Inhaled nitric oxide at higher dose shows benefit in pulmonary hypertension, fibrotic ILD
Click Here to Manage Email Alerts
Pulsed, inhaled nitric oxide at a higher dose was safe and well tolerated, and resulted in improvements in physical activity and other outcomes in patients at risk for pulmonary hypertension-associated fibrotic interstitial lung disease.
A new study evaluated safety and efficacy of pulsed, inhaled nitric oxide (Bellerophon Therapeutics) at a dose of 45 µg/kg of ideal body weight per hour.
“Inhaled nitric oxide is a proven vasodilator and has recently been shown to benefit physical activity in a placebo-controlled trial of patients with fibrotic ILD when used at a dose of 30 µg/kg ideal body weight per hour for 2 months. The objective of this current trial was to explore the safety and efficacy of a higher dose — 45 µg/kg ideal body weight per hour — for a longer period of 4 months,” Steven D. Nathan, MD, director of the Advanced Lung Disease Program and Lung Transplant Program at Inova Fairfax Hospital in Virginia, said during a prerecorded presentation at the American Thoracic Society Virtual meeting.
The randomized, double-blind, placebo-controlled study enrolled patients at risk for pulmonary hypertension associated with pulmonary fibrosis on background oxygen therapy. Patients were randomly assigned to inhaled nitric oxide 45 µg/kg of ideal body weight per hour (n = 30) or placebo (n = 14) for 4 months. The researchers monitored changes in activity levels via a wrist-worn medical grade activity monitor.
The primary endpoint was placebo-corrected change from baseline to 4 months in moderate to vigorous physical activity, which represents activities of daily living, such as walking, climbing stairs and yardwork, Nathan said. Additional outcomes included patient-reported outcomes of the St. George’s Respiratory Questionnaire and the University of California San Diego Shortness of Breath Questionnaire.
Researchers reported a statistically significant placebo-corrected benefit of 14 minutes per day in moderate to vigorous physical activity among the patients assigned inhaled nitric (P = .02). Results also showed a 7% benefit in overall activity with inhaled nitric oxide compared with placebo. Moreover, for both activity parameters, Nathan noted that while the inhaled nitric oxide treatment group remained stable, the placebo group deteriorated.
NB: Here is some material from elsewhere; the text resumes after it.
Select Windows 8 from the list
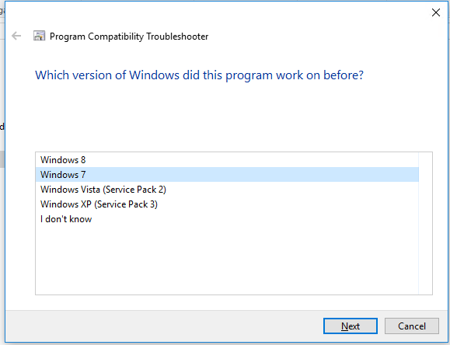The height and width of the screenshot is (345, 450). (x=227, y=160)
Nathan also reported clinically significant changes in the University of San Diego Shortness of Breath Questionnaire (4.8 points) and the St. George’s Respiratory Questionnaire Total (3.3), Activity (4.8) and Impact (5.7) domain scores. Again, over the study period, patients assigned inhaled nitric oxide remained stable, while the placebo group deteriorated.
The researchers also conducted an anchoring analysis between moderate to vigorous physical activity and the Activity domain in the St. George’s Respiratory Questionnaire, which established an estimated minimally important difference of approximately 5 minutes per day for moderate to vigorous physical activity, Nathan said.
Pulsed, inhaled nitric oxide at the higher dose was well tolerated, with fewer severe adverse events observed compared with the placebo group (10% vs. 21.4%). The overall incidence of adverse events was low and balanced between the two groups. No deaths were reported during the treatment period, according to the results.
The new data confirm the previously reported results with inhaled nitric oxide at a lower concentration, according to the researchers.
“The inhaled nitric oxide 45 µg/kg ideal body weight per hour dose was safe and well tolerated and is currently being studied in a large registrational, phase 3, placebo-controlled clinical trial in patients with fibrosing ILD,” Nathan said.
Reference:
Nathan SD, et al. Am J Respir Crit Care Med. 2020;201;A2757.